Given request: Reproduce each line of the material below without any changes.

++++ Data for processing ++++

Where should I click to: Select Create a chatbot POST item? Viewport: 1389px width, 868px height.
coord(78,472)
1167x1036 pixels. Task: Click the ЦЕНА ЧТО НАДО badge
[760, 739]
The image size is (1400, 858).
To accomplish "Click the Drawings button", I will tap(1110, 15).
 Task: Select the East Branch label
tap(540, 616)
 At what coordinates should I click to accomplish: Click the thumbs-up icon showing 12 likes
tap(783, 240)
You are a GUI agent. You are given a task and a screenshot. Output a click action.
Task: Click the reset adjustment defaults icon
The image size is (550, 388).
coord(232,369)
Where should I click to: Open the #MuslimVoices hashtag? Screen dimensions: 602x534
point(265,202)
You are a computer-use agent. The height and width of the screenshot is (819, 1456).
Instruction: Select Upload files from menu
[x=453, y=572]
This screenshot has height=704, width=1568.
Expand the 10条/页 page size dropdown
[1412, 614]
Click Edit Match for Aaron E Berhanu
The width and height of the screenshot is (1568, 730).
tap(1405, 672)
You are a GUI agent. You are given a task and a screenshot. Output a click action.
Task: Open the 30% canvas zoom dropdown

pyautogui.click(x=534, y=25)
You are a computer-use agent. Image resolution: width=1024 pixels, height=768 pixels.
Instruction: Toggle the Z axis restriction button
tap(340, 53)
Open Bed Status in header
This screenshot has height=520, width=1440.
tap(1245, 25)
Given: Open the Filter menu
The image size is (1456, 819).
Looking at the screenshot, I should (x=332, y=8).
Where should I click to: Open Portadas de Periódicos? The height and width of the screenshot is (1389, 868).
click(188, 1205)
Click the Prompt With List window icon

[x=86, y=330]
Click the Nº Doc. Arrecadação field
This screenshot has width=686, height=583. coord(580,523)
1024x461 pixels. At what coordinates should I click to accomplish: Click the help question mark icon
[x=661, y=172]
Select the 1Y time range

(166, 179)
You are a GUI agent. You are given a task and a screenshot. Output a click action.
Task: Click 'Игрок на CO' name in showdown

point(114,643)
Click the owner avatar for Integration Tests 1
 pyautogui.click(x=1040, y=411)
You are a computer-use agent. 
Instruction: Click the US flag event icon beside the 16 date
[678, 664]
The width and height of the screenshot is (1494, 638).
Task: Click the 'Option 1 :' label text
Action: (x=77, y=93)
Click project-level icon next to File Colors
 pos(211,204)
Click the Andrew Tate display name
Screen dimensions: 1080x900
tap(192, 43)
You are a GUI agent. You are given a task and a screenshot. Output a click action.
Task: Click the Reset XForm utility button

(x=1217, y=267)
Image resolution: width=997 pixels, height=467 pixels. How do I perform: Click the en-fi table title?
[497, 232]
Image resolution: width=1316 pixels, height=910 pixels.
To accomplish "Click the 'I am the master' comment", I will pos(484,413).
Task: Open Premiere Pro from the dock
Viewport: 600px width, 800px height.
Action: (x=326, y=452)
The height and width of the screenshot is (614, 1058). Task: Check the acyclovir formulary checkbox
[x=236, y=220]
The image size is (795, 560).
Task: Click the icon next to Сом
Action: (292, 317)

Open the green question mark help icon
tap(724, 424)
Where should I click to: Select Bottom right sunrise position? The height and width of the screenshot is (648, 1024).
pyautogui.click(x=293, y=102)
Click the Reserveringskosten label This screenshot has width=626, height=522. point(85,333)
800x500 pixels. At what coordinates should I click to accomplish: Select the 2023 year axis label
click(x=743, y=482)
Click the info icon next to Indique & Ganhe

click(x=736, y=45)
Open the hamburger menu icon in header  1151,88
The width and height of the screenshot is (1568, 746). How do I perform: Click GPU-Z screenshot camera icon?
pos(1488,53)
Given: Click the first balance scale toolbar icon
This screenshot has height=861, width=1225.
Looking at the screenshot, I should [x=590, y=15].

++++

Result:
Where should I click to: Select Create a chatbot POST item? Viewport: 1389px width, 868px height.
coord(78,472)
1167x1036 pixels. Task: Click the ЦЕНА ЧТО НАДО badge
[760, 739]
The image size is (1400, 858).
To accomplish "Click the Drawings button", I will tap(1110, 15).
 Task: Select the East Branch label
tap(540, 616)
 At what coordinates should I click to accomplish: Click the thumbs-up icon showing 12 likes
tap(783, 240)
You are a GUI agent. You are given a task and a screenshot. Output a click action.
Task: Click the reset adjustment defaults icon
The image size is (550, 388).
coord(232,369)
Where should I click to: Open the #MuslimVoices hashtag? Screen dimensions: 602x534
point(265,202)
You are a computer-use agent. The height and width of the screenshot is (819, 1456).
Instruction: Select Upload files from menu
[x=453, y=572]
This screenshot has height=704, width=1568.
Expand the 10条/页 page size dropdown
[1412, 614]
Click Edit Match for Aaron E Berhanu
The width and height of the screenshot is (1568, 730).
tap(1405, 672)
You are a GUI agent. You are given a task and a screenshot. Output a click action.
Task: Open the 30% canvas zoom dropdown

pyautogui.click(x=534, y=25)
You are a computer-use agent. Image resolution: width=1024 pixels, height=768 pixels.
Instruction: Toggle the Z axis restriction button
tap(340, 53)
Open Bed Status in header
This screenshot has height=520, width=1440.
tap(1245, 25)
Given: Open the Filter menu
The image size is (1456, 819).
Looking at the screenshot, I should (x=332, y=8).
Where should I click to: Open Portadas de Periódicos? The height and width of the screenshot is (1389, 868).
click(188, 1205)
Click the Prompt With List window icon

[x=86, y=330]
Click the Nº Doc. Arrecadação field
This screenshot has width=686, height=583. coord(580,523)
1024x461 pixels. At what coordinates should I click to accomplish: Click the help question mark icon
[x=661, y=172]
Select the 1Y time range

(166, 179)
You are a GUI agent. You are given a task and a screenshot. Output a click action.
Task: Click 'Игрок на CO' name in showdown

point(114,643)
Click the owner avatar for Integration Tests 1
 pyautogui.click(x=1040, y=411)
You are a computer-use agent. 
Instruction: Click the US flag event icon beside the 16 date
[678, 664]
The width and height of the screenshot is (1494, 638).
Task: Click the 'Option 1 :' label text
Action: (x=77, y=93)
Click project-level icon next to File Colors
 pos(211,204)
Click the Andrew Tate display name
Screen dimensions: 1080x900
tap(192, 43)
You are a GUI agent. You are given a task and a screenshot. Output a click action.
Task: Click the Reset XForm utility button

(x=1217, y=267)
Image resolution: width=997 pixels, height=467 pixels. How do I perform: Click the en-fi table title?
[497, 232]
Image resolution: width=1316 pixels, height=910 pixels.
To accomplish "Click the 'I am the master' comment", I will pos(484,413).
Task: Open Premiere Pro from the dock
Viewport: 600px width, 800px height.
Action: (x=326, y=452)
The height and width of the screenshot is (614, 1058). Task: Check the acyclovir formulary checkbox
[x=236, y=220]
The image size is (795, 560).
Task: Click the icon next to Сом
Action: (292, 317)

Open the green question mark help icon
tap(724, 424)
Where should I click to: Select Bottom right sunrise position? The height and width of the screenshot is (648, 1024).
pyautogui.click(x=293, y=102)
Click the Reserveringskosten label This screenshot has width=626, height=522. point(85,333)
800x500 pixels. At what coordinates should I click to accomplish: Select the 2023 year axis label
click(x=743, y=482)
Click the info icon next to Indique & Ganhe

click(x=736, y=45)
Open the hamburger menu icon in header  1151,88
The width and height of the screenshot is (1568, 746). How do I perform: Click GPU-Z screenshot camera icon?
pos(1488,53)
Given: Click the first balance scale toolbar icon
This screenshot has height=861, width=1225.
Looking at the screenshot, I should [x=590, y=15].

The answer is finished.